Theresa is a Mother (Garden Thieves/DVD/Digital, 2015, not rated). C. Fraser Press offers a strong central performance in this comedy-drama about the titular punk-rapping singer/songwriter who always believes shes on the verge of a breakthrough until, after 10 years of struggling, she throws in the towel. Swallowing her pride, she packs up her two young children, leaves New York and moves back in with her parents (Edie McClurg, Richard Poe), surprised to see they are living rich lives without her. (Press also wrote the screenplay and co-directed with her husband, Darren Press.)

Cop Car (Universal/Blu-ray/DVD/Digital/On Demand, 2015, R for language and violence, featurette). Kevin Bacon effectively adopts his bad-guy persona (think The River Wild) as a corrupt cop whose car is taken for a joyride by a pair of 10-year-old boys, leading him to stealthily track them before incriminating evidence in the trunk is found.

Aloft (Sony Classics/Blu-ray/DVD/Digital, 2015, R for language and sex). This offbeat melodrama is about a family tragedy that prompts a mother (Jennifer Connelly) to abandon her young son and seek a life as a faith healer. Years later, a reunion between the mother and her reluctant son (Cillian Murphy) is facilitated by a journalist (Melanie Laurent) with ulterior motives.

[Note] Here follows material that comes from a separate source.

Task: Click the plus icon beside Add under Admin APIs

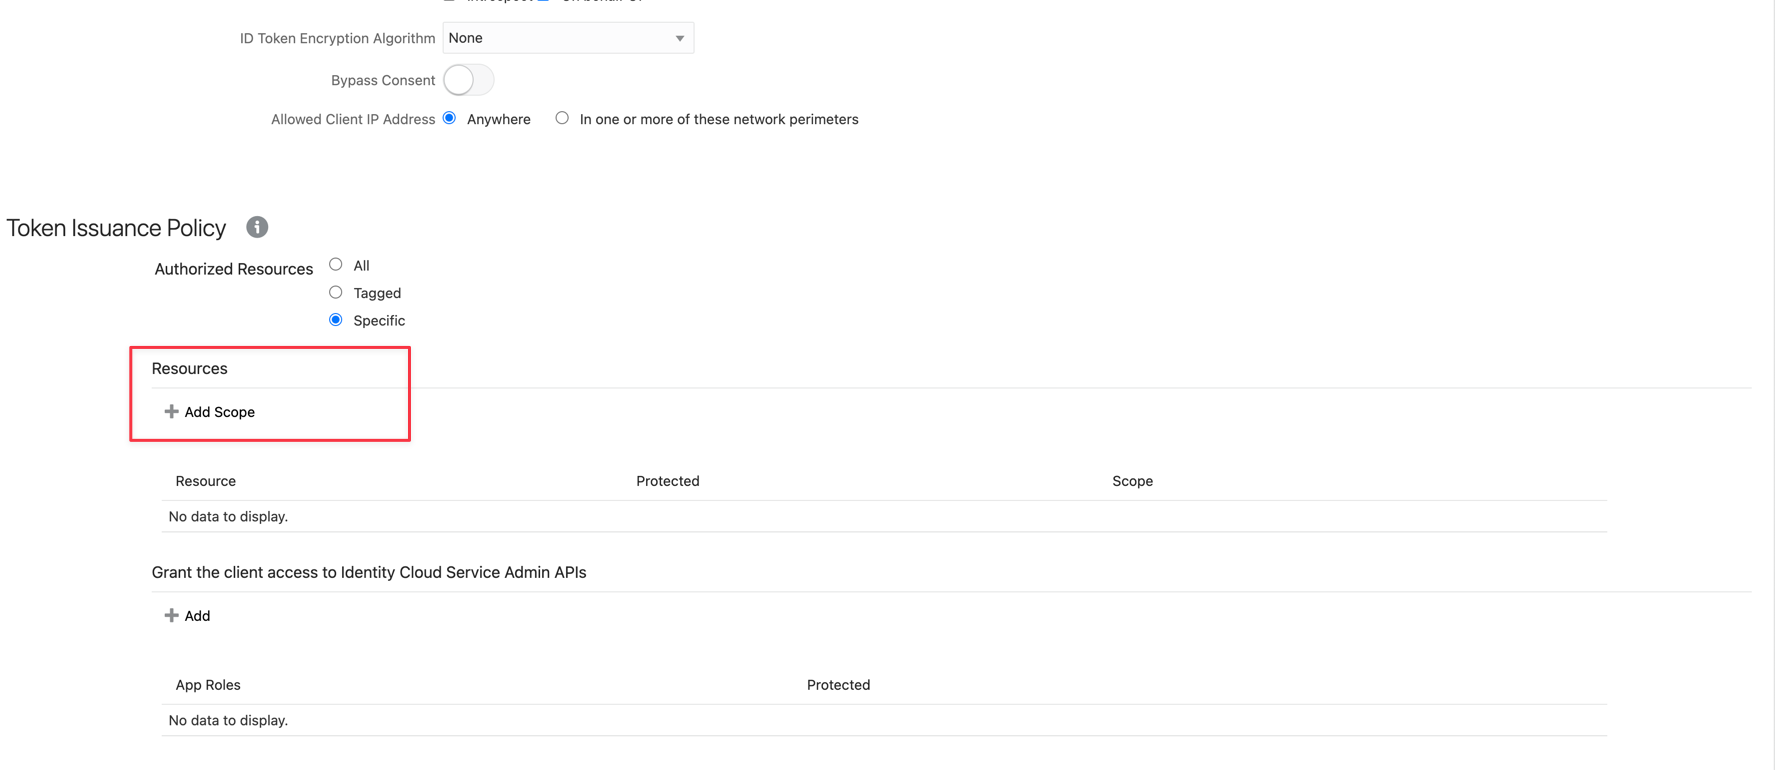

Electric Boogaloo: The Wild, Untold Story of Cannon Films (Warner/DVD, 2015, R for violent and sexual content in film clips, deleted scenes, trailers). The title tells all for this documentary about movie-crazy cousins Menahem Golan and Yoram Globus forming Cannon Films in 1980 to churn out low-budget exploitation films with occasional attempts at art-film relevance. Interviewees include stars Richard Chamberlain, Bo Derek, Elliott Gould, Dolph Lundgren and Molly Ringwald, along with filmmakers ranging from Franco Zeffirelli to Tobe Hooper.

Soul Boys of the Western World (Sundance Selects/DVD, 2015, not rated, trailer). This documentary chronicles the rise and fall and eventual reunion of the 1980s British New Wave band Spandau Ballet, as told by band members Tony Hadley, John Keeble, Gary Kemp, Martin Kemp and Steve Norman.

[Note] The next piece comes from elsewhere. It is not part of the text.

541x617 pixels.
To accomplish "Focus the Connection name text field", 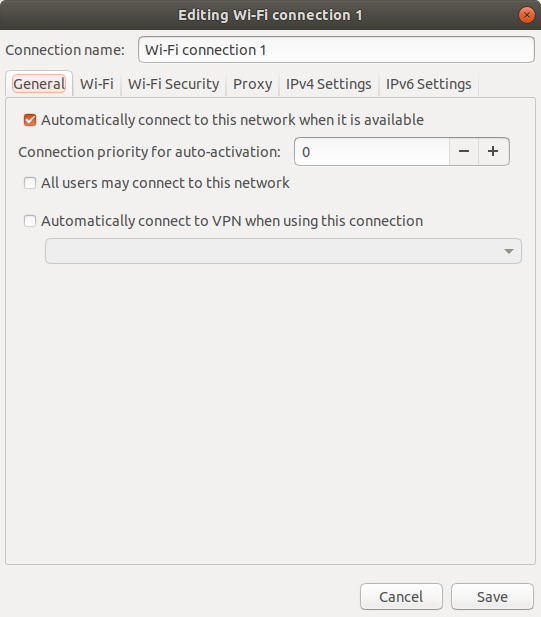I will 336,50.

Souvenirs of Bucovina: A Romanian Survival Guide (MVD/DVD, 2015, not rated). Robert Mugge delivers a cheerful documentary about life in Bucovina, located on the northern slopes of the central Eastern Carpathians and adjoining plains, and split since World War II between Northern Romania and Southern Ukraine.

White Shadow (IndiePix/DVD, 2015, not rated, in Swahili with English subtitles, featurettes). This offbeat, cinema verite (which is to say naturalistic and unstructured) looks at a young albino in Tanzania attempting to elude witch doctors who believe body parts of albinos provide magical elements for their potions.

Entourage: The Movie (Warner/Blu-ray/DVD/Digital/On Demand, 2015; R for language, sex, nudity, drugs; deleted scenes, featurettes, bloopers). Ari Gold (Jeremy Piven) has become a studio boss and he tries to lure Vincent Chase (Adrian Grenier) into a film, but, of course, Chase wants to direct it. Strictly for fans of HBOs raunchy backstage-Hollywood comedy series. Billy Bob Thornton, Haley Joel Osment and Martin Landau have supporting roles.

Queen Crab (WildEye/DVD/On Demand, 2015, not rated, audio commentary, featurettes, bloopers, trailers). This exploitation monster flick attempts to ape 1950s creature features with a meteor crashing in a remote lake where it awakens a centuries-old giant crab that will wreak havoc on the planet if it is allowed to hatch its army of baby crabs.

A Plague So Pleasant (WildEye/DVD/On Demand, 2015, not rated, promos, trailers). After a zombie apocalypse, it is discovered that the undead will eat oats and leave humans alone if they remain unprovoked, and eventually they are declared a legally protected species. But this doesnt sit well with everyone.